-- Explore the material --
A. In the comment thread, how long would the commenter who doesn't want to be immortal be willing to live?
B. Carry on the comment thread about longevity, disability, and related topics past its last comment.

-- Selected text --
-.-.-
- slibhbI don't believe that low birth rates have anything to do with "natural resources". That seems like a crank argument to me.
- Why the focus on immortality? I don't want to be immortal but I'd take a few thousand years.
That aside, I think longevity-skepticism is still mostly adaptive. I haven't seen any concrete progress and the people who are true believers are a. getting their hopes up and b. tend to be really gullible/easy to manipulate. We should ideally be skeptical enough to avoid those traps but hopeful enough to pursue genuinely promising research.
- The term "wage slave" is a cop-out. People -- all of us -- are stomach-slaves, not wage-slaves.
- > Fake or not, I do believe that an ad with the text from the troll image would show up on a smart fridge, I don't trust Samsung to tell the truth^1
I trust them more than some reddit post. Samsung has at least some incentive to tell the truth (they don't want to piss off consumers). What's the penalty for lying on Reddit?
- The solution is learning to tell people "you do not meet our criteria for being disabled". Alternatively, Congress could amend the ADA or someone could sue and win a court decision changing how it is interpreted.
- We will end up with everyone identifying as disabled (or at least "neurodivergent"). Then we'll all be back on the same level and someone will have to invent a new category that will also grow until it too encompasses everyone. And so on.
-.-.-
-- Provided data --
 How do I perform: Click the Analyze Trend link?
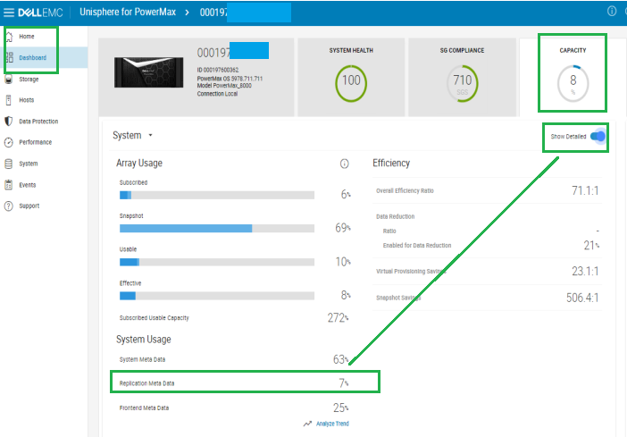[330, 424]
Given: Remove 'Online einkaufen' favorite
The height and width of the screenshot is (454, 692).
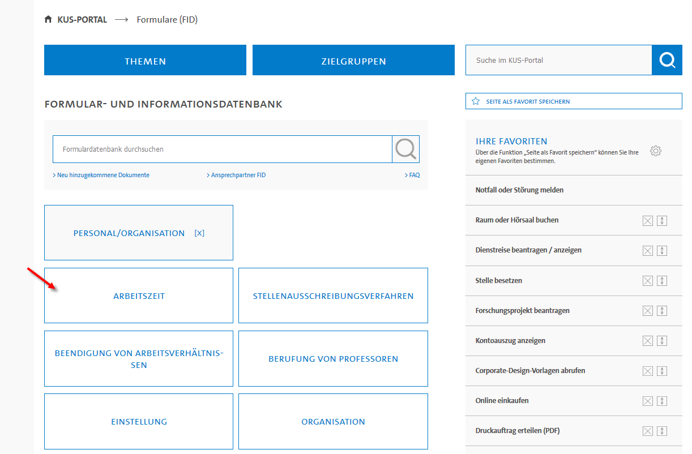Looking at the screenshot, I should pyautogui.click(x=648, y=401).
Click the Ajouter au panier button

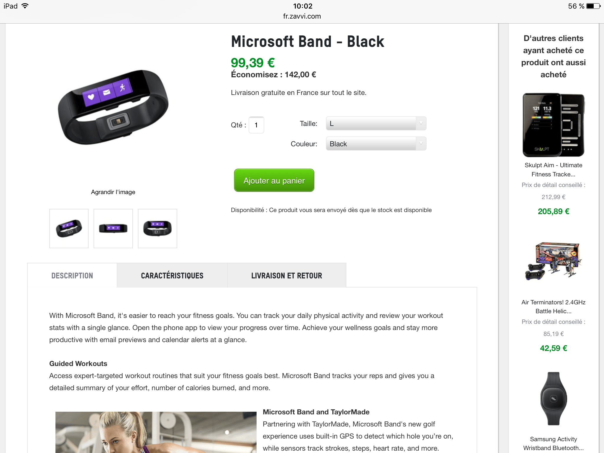coord(274,180)
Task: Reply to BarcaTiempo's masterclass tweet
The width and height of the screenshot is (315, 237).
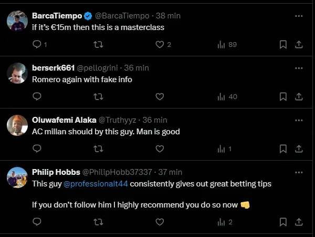Action: pyautogui.click(x=37, y=45)
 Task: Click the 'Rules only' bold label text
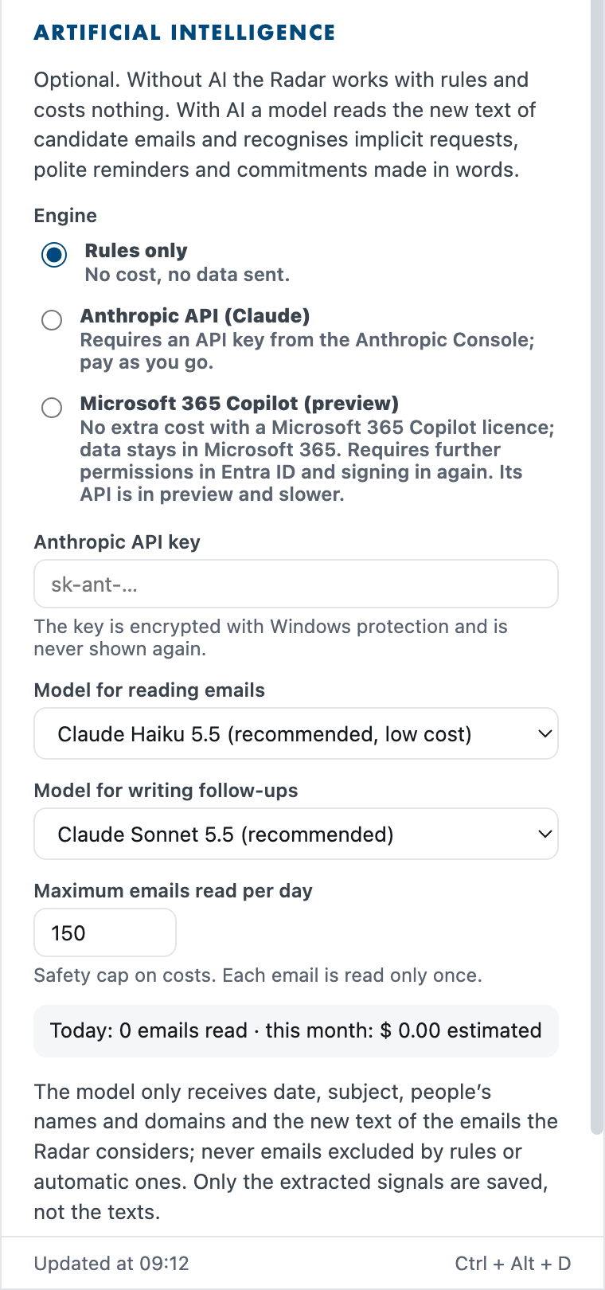(x=136, y=251)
-.-.-
-- Results by task --
A. A few thousand years.

B.
- That's like saying "why bother banning insider trading? People can just obfuscate their illegal trades".
Yeah, sometimes people can break laws and not get caught. But that's no argument against laws. Some congressmen might be able to hide their investments, but sometimes they'd get caught and plenty of them would not take the risk.
- Despite Congress' general dysfunction, this seems like a problem that could feasibly be solved. It would make most Congressmen of both parties look good to pass a bill that e.g. restricted sitting members to index funds/mutual funds/etc.
- Yes, just like computers and later the internet. The technology always preceeds the cultural/economic changes by decades.
- > Sure, you can get good bread here
Yes.
- Search Google maps for "bakery" and sort by rating.
It's not hard to find a good bakery in any dense area in the US. I have to imagine people claiming otherwise are indulging in Yankee-bashing, a favorite European pastime.
- Seiobo There Below was really hard to get through. Earlier stuff is much less so.
- > And it's especially egregious when people use that meme to then weaponize it to exclude people from the groups with shared experiences, weaknesses, skills, and needs.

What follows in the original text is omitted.